▶ [What you need to do]:
Render the data from the line containing "Aesho creature tile" through the last line of the data, both included, as a Markdown table with the columns "n" and "Line". Omit blank lines and the pictures.

Data for locating described items:
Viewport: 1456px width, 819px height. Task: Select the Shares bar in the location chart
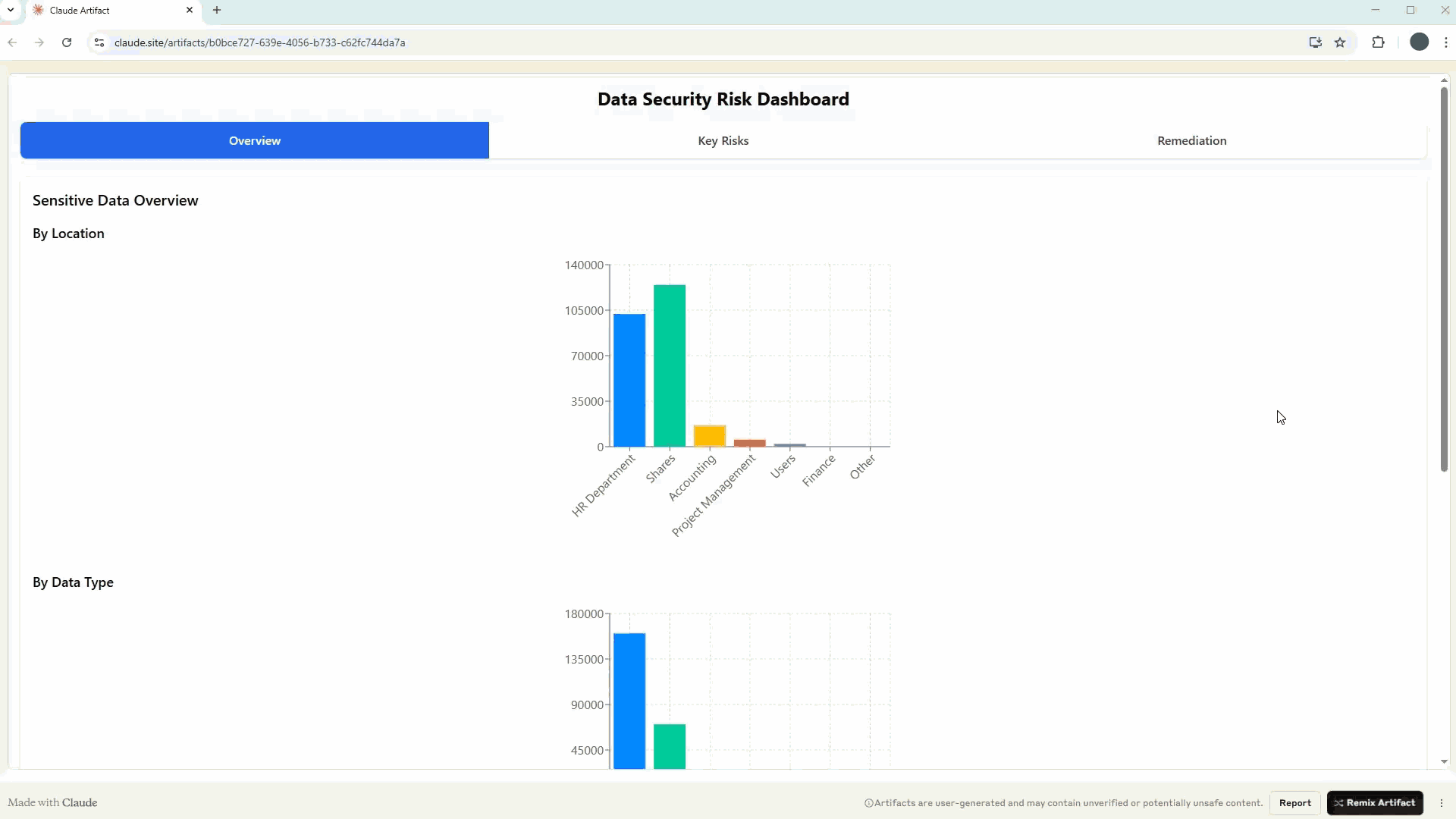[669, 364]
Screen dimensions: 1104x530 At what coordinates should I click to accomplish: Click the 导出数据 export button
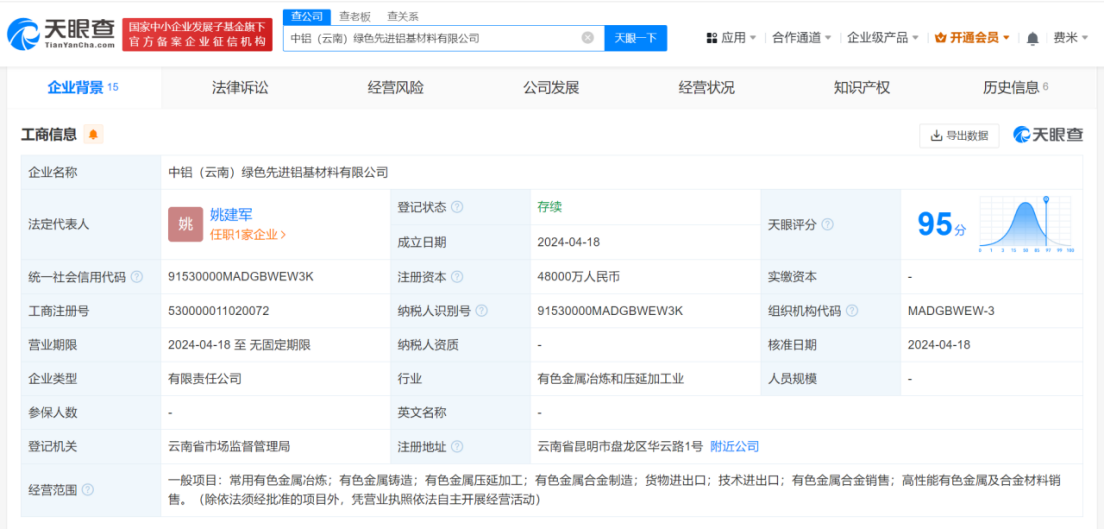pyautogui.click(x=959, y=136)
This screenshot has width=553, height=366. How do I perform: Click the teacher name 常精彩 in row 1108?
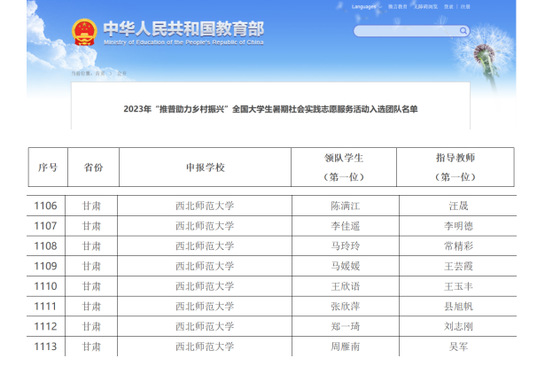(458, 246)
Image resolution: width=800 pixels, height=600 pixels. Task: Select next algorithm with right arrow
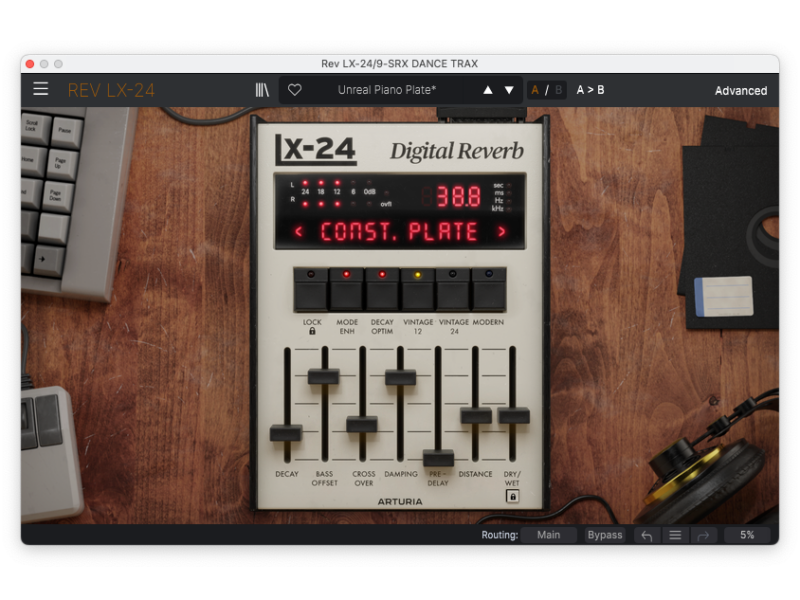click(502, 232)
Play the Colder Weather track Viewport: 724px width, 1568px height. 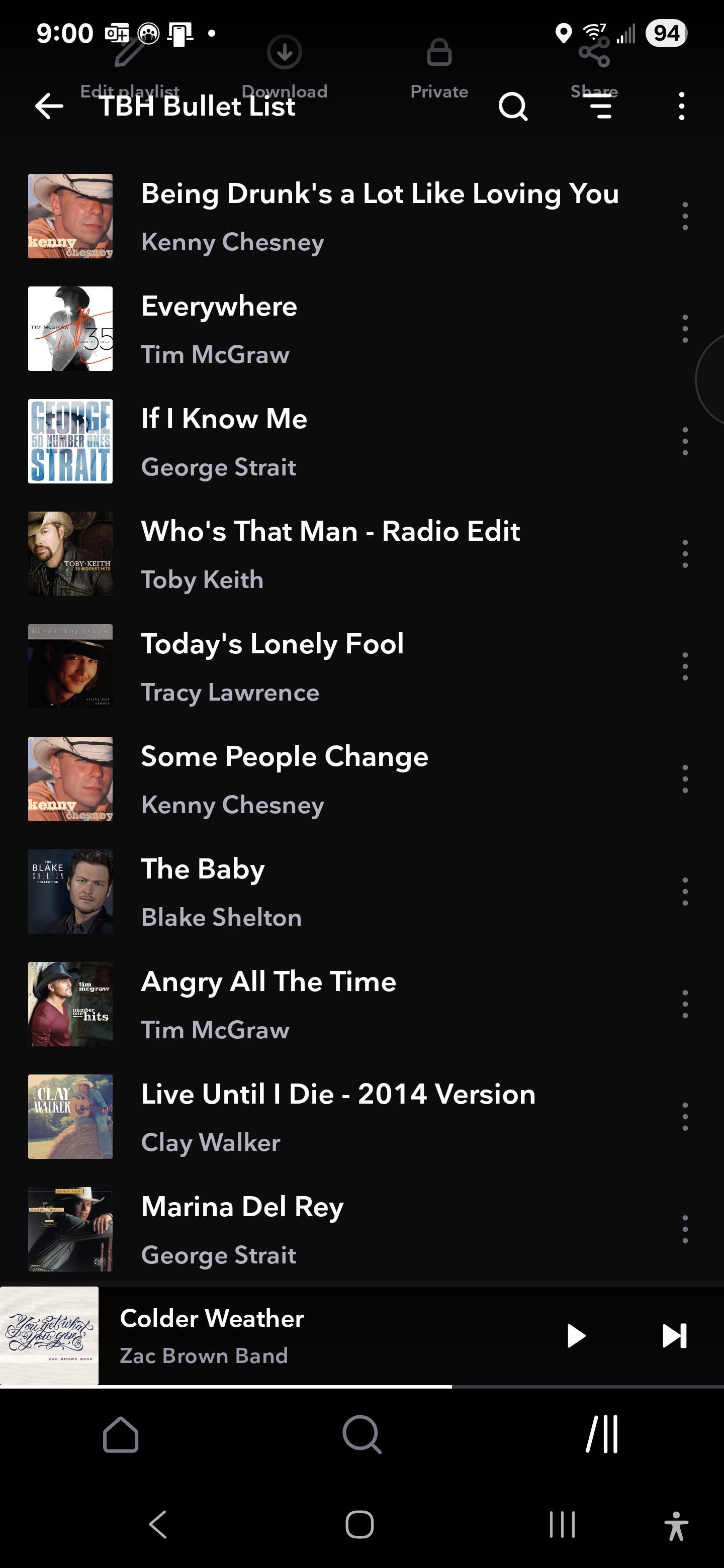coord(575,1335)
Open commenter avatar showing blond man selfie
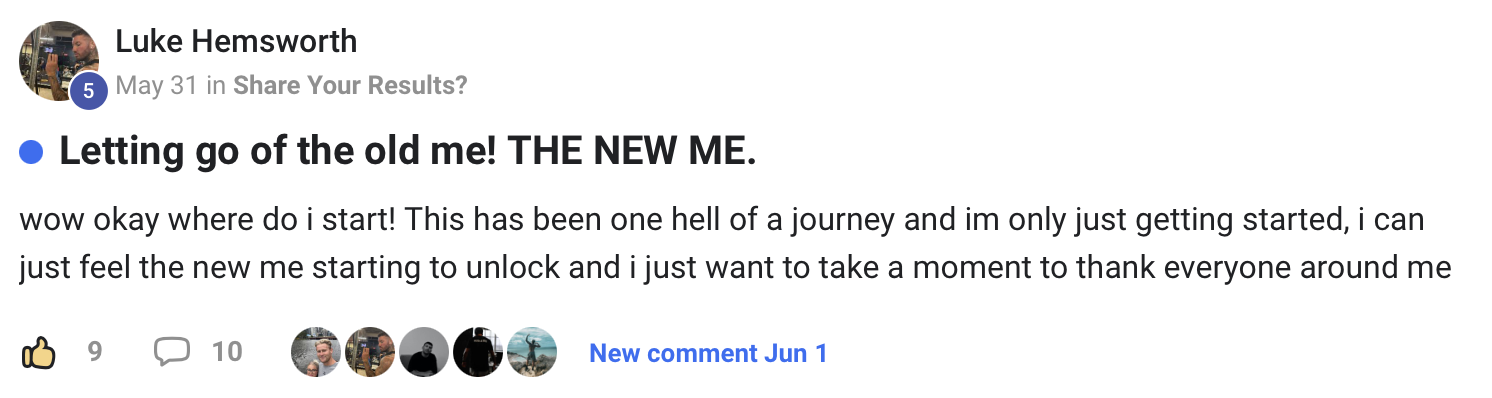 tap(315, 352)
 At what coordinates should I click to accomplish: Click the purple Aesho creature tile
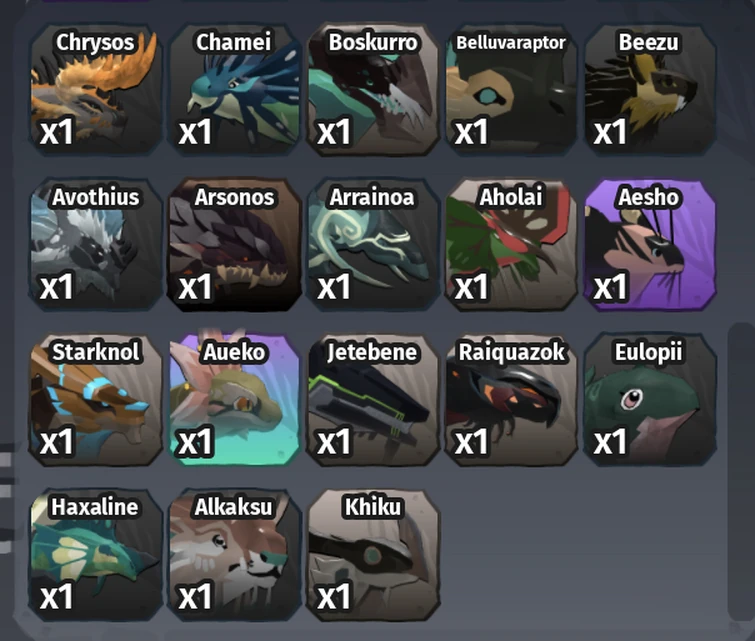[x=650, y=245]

▶ [Exercise response]:
| n | Line |
|---|---|
| 1 |  At what coordinates should I click to accomplish: Click the purple Aesho creature tile |
| 2 | [x=650, y=245] |